Could you say that the socially conservative view on the Cold War won in the end?

Geez, no.

  1. The Democrats were just as opposed to the Soviet Union as the Republicans, and

  2. Even if they weren’t, a foreign policy issue isn’t usually something that falls under the umbrella of “social conservatism.”

I fear this discussion is going to go nowhere because, from what I’ve seen, it’s already degenerating from “SocialLib v. SocialCon” into “Dem v. Rep”, or even better, to “all causes that were [triuphs of good/evil failures] were really [insert ideology here] causes all along”.
OTOH, it however IS true that who were the liberals and who were the conservatives HAS varied, at different points in history and on different issues. Perfectly normal on any specific issue at any particular time, some people may be liberal about A and conservative about B, and twenty years later the positions be reversed because the realities of A and B have changed, yet that ***not ***make it necessarily “wrong” to have held the original position.

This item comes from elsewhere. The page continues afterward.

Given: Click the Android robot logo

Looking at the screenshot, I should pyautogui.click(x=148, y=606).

I avoided mentioning parties in the OP specifically to avoid this type of stuff. Note that I mentioned slavery abolition as an example, clearly a Republican success.

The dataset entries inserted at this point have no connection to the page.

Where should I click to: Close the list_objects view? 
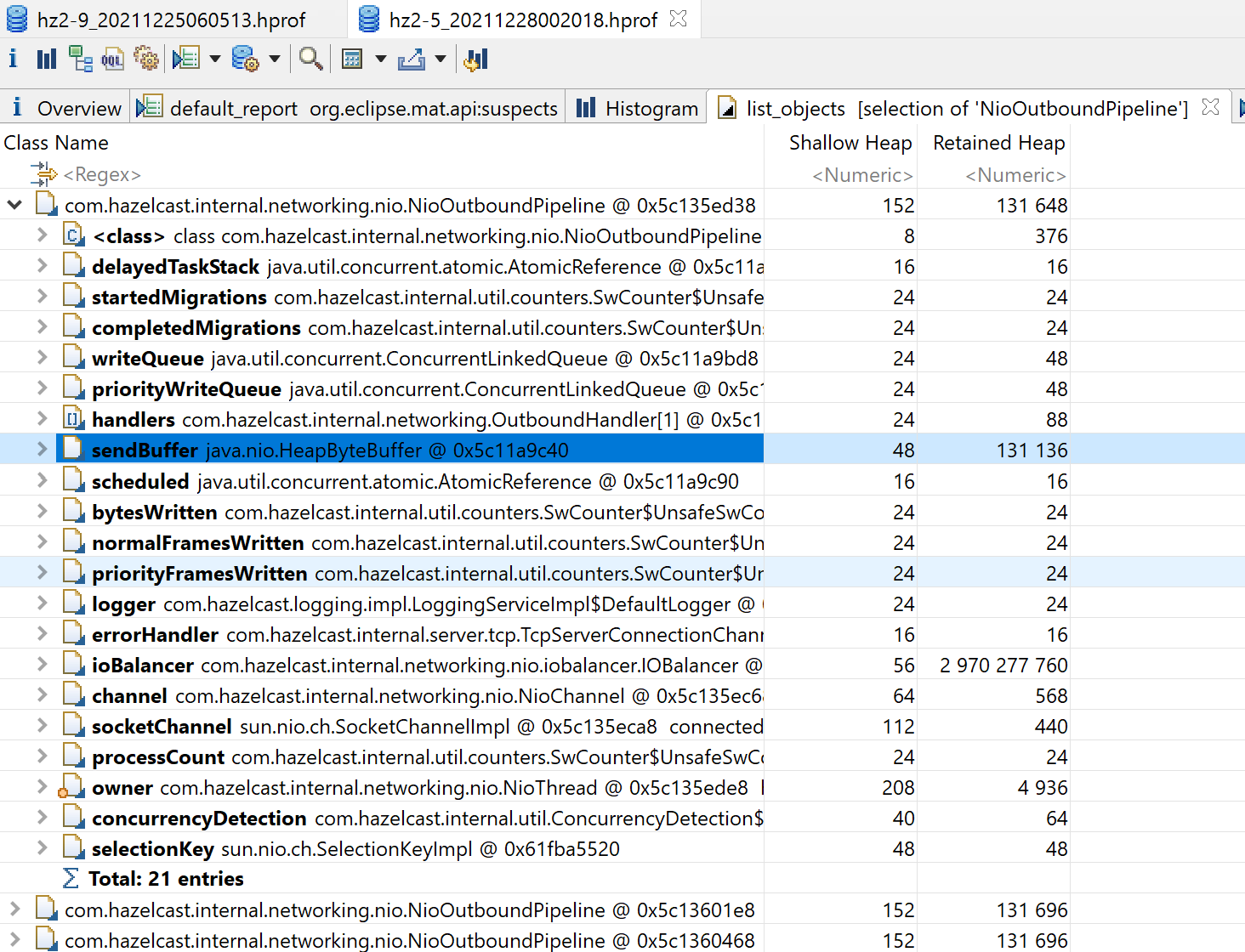[x=1210, y=106]
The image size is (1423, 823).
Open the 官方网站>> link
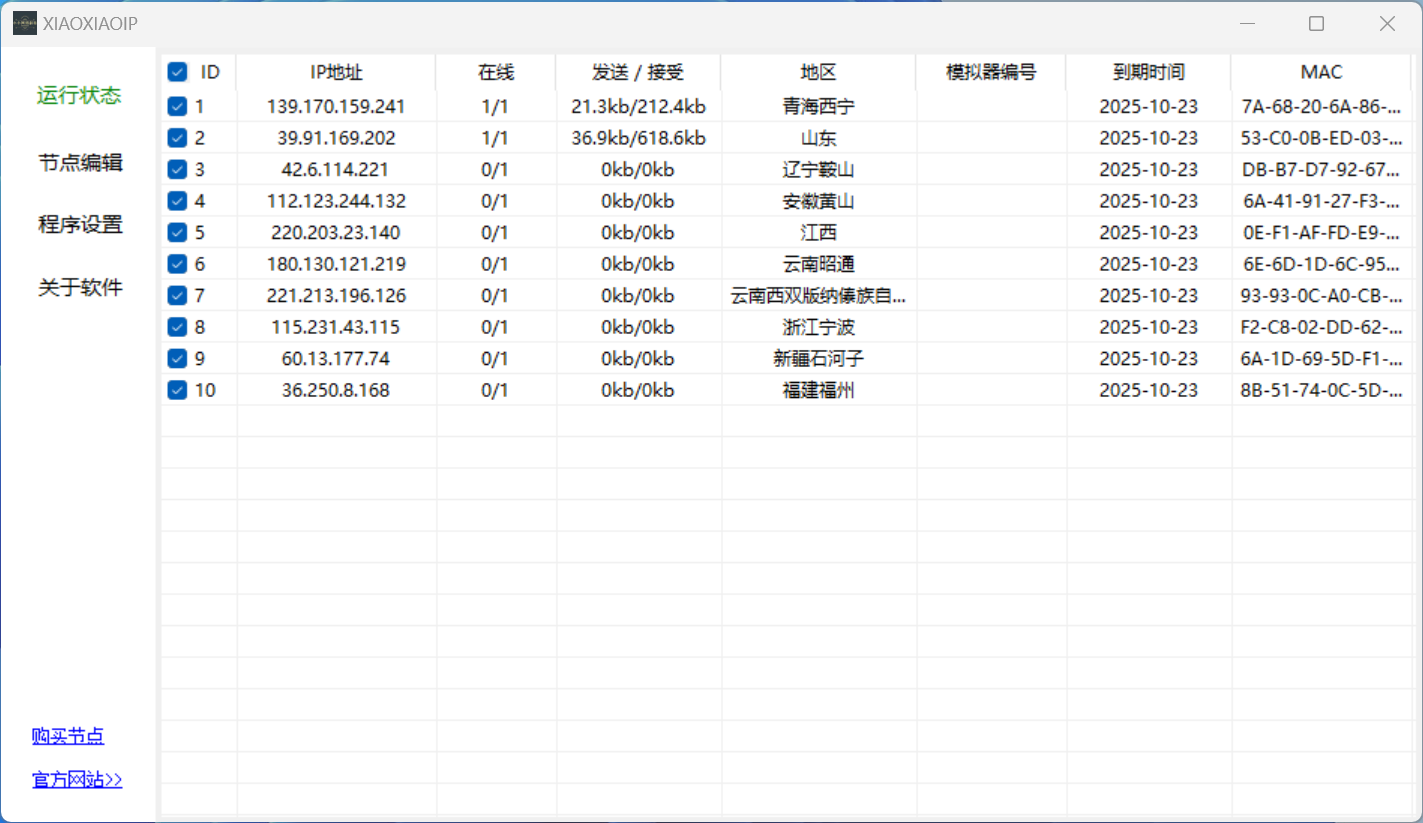click(77, 780)
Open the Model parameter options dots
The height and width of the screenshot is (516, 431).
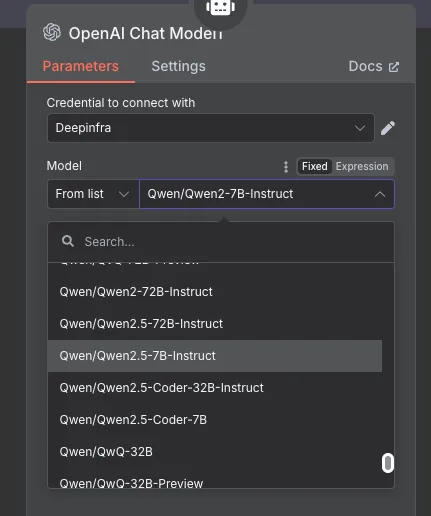tap(286, 167)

Diogenes the Cynic writes:

> The death penalty is another one, at least in the US, and gun rights have just
> won a pretty strong victory.

That’s not true for the death penalty. It’s certainly appears to be disappearing if you look at it over time:

The number of executions peaked in the mid-1930’s. It dropped to almost nothing by the mid-1960’s. The Supreme Court ordered all the states to completely rewrite their death penalty statutes in 1972, and it didn’t resume until 1976. It went up again (but not nearly to the level that it reached in the mid-1930’s, despite a greatly increased population) until the late 1990’s, but then it dropped again. Only 37 people were executed last year.

The fact is that in about two-thirds of the U.S. the death penalty is either nonexistent or extremely rare. There’s no death penalty in fifteen states and two other states haven’t had a single execution since the resumption of it in 1976. I think there’s a good case to be made that the 1980’s and 1990’s are a blip and the death penalty is slowly disappearing in the U.S.

(Please note that I am making no statement about the rightness or wrongness or the death penalty. I am only commenting about how common it is in the U.S. Please spare me your snide comments about whether it is right or wrong. I have no intention of getting into a debate about it.)

Excuse me. I wrote:

> . . . the rightness or wrongness or the death penalty . . .

I meant:

> . . . the rightness or wrongness of the death penalty . . .

Convenient to who? It’s historical fact. The Republicans were the liberal party of Lincoln and the Reconstruction. The Democrats were the conservative party of Jim Crow and segregation. Read a history book.

Johnson changed the party.

Yep.

Sorry, Saturday Morning Cartoons were abolished years ago.

I think the question is, what makes slavery a socially conservative idea and its abolition a socially liberal one? Is it simply that slavery was the status quo until it was changed?

I repeat my claim for Prohibition as a socially liberal idea that failed.

Free Love, a big movement of the mid to late 1800s, never really caught on. It had a resurgence in the 1960s, but the idea of communal childraising and annhilation of the family unit? Didn’t really go anywhere.

No, but they didn’t really oppose those programs either,

Is it safe for me to assume that your second sentence above acknowledges that that argument was one made far more by Whites than Blacks?
If so, it’s always amused me that nobody seems to have had any problem with busing until it was used for desegregation. The racism was obvious, White kids went to White schools no matter how far away from them they lived. Even if that White kid lived across the street from a Black school they weren’t going to it. School districts weren’t determined by your address, they were determined by your race. Wasn’t that the reason for busing, to deal with the de facto segregation that de jure segregation had created and enforced?

CMC fnord!

In some ways, yes. For example, Jesse Helms was a Democrat from 1950-72 and a Republican from then on.

How about on Adult Swim on the Cartoon Network?